Die Angst vor Handystrahlungen ist nicht der Grund

Ein Grund für die Haltung weg vom Körper könnte der Strahlenschutz sein. Hochfrequente elektromagnetische Felder (HF-EMF) zur Übertragung von Informationen entstehen beim Telefonieren ohne Freisprecheinrichtung direkt am Kopf. Allerdings weist das Bundesamt für Strahlenschutz in Salzgitter darauf hin, dass der international empfohlene Grenzwert nach dem derzeitigen wissenschaftlichen Kenntnisstand ausreichend vor Gesundheitsrisiken schützt. 

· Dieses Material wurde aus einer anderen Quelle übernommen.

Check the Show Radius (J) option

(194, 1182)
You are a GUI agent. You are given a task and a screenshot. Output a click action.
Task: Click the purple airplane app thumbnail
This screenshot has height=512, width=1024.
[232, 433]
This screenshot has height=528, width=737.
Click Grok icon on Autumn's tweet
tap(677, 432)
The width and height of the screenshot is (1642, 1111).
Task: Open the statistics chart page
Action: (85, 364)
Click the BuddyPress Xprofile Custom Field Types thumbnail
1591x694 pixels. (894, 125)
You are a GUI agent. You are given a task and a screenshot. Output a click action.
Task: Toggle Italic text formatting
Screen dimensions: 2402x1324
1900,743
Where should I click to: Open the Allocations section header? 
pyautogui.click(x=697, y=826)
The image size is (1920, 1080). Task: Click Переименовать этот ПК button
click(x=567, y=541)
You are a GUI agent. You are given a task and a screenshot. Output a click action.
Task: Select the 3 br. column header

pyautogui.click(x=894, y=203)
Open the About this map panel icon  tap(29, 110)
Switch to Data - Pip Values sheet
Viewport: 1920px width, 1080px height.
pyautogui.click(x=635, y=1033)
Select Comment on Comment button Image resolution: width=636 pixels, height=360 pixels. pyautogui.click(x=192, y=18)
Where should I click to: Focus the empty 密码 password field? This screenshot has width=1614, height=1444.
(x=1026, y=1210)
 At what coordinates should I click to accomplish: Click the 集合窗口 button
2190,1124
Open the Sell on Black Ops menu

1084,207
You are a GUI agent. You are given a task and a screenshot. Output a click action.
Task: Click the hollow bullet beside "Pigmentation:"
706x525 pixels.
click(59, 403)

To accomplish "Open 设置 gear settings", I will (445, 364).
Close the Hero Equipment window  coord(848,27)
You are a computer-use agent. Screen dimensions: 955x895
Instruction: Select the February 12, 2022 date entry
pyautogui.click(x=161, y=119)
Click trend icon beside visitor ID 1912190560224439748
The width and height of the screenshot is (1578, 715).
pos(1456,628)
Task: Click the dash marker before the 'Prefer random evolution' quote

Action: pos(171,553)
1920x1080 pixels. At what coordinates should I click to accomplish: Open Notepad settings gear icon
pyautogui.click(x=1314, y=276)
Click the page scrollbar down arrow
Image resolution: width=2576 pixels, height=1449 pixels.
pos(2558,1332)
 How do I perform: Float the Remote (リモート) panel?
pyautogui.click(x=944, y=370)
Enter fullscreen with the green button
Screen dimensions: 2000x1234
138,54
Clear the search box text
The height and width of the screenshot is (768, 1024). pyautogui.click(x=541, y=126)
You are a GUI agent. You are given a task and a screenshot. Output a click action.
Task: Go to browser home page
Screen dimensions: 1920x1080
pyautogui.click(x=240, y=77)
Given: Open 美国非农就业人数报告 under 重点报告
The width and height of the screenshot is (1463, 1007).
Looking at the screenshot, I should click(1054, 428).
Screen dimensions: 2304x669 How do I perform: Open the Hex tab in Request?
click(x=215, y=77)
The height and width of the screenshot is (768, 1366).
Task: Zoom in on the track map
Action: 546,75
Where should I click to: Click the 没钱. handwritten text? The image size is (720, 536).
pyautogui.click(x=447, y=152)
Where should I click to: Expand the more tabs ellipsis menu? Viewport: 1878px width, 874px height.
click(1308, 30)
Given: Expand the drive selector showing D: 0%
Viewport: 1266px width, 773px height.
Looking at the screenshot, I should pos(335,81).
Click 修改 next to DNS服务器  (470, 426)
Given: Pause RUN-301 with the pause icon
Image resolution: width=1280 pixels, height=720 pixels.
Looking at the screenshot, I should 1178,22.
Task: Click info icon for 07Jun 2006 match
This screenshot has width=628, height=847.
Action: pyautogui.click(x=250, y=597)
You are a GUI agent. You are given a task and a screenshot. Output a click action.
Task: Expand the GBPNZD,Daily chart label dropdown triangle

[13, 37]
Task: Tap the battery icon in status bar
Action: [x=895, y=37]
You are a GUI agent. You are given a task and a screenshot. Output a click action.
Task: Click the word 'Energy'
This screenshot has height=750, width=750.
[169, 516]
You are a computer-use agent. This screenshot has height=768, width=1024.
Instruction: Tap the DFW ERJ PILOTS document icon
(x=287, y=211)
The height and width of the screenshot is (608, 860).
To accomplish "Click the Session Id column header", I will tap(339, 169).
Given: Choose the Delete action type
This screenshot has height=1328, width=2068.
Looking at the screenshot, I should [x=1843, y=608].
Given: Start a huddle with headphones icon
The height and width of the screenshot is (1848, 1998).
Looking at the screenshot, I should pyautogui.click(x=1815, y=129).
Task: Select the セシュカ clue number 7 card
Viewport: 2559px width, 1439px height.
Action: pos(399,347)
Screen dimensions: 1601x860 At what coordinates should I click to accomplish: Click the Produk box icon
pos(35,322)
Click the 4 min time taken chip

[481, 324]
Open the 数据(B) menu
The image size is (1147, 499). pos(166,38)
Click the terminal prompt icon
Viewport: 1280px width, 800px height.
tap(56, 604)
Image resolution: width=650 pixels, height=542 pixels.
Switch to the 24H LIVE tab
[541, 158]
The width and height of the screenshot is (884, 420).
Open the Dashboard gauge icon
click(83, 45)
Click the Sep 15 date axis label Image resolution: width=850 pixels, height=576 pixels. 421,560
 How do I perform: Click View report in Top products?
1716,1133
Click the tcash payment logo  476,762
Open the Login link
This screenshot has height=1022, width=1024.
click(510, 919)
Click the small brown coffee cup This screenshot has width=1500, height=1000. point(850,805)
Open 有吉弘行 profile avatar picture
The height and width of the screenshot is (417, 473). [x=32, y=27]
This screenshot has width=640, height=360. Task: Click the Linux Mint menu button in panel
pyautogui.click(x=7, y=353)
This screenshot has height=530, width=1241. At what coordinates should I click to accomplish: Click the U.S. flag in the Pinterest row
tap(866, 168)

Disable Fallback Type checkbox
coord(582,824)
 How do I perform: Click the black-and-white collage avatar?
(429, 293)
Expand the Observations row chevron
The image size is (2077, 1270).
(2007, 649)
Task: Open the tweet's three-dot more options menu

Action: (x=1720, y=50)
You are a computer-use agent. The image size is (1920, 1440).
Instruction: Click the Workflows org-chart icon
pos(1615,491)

Der von der International Commission on Non-Ionizing Radiation Protection (ICNIRP) empfohlene maximale SAR -Wert beträgt 2 Watt pro Kilogramm. Ein aktuelles Modell des iPhone 15 Pro erzeugt direkt am Ohr einen SAR-Wert von 0,98 W/kg, also knapp die Hälfte. Die geringste Strahlung emittiert laut Bundesamt das Modell „Globalstar – GSP-1700“ (nie gehört) mit 0,01 W/kg, die höchste kommt mit 1,94 W/kg von einem LG-G512 (ein Auslaufmodell). Das liegt alles noch im grünen Bereich.

Ich wage mich einmal aus dem Fenster und behaupte, das Thema „Handystrahlung“ interessiert die meisten Lauttelefonierer nicht die Bohne.

Rücksicht erleichtert den Alltag

Was ist es denn? Ich weiß es nicht.

Was ich weiß: Wir alle leben in Gemeinschaft. Rücksichtnahme ist kein Luxus, sondern ein Verhalten, das unser aller Alltag angenehmer macht. 

Meine Erfahrung im Zug ist, dass einer freundlich vorgebrachten Bitte, doch ein Headset zu nehmen oder den Lautsprecher auszuschalten meist entsprochen wird. Nicht immer, aber meistens.

Aber die Frage bleibt: Warum halten so viele ihr Handy waagerecht vor den Mund?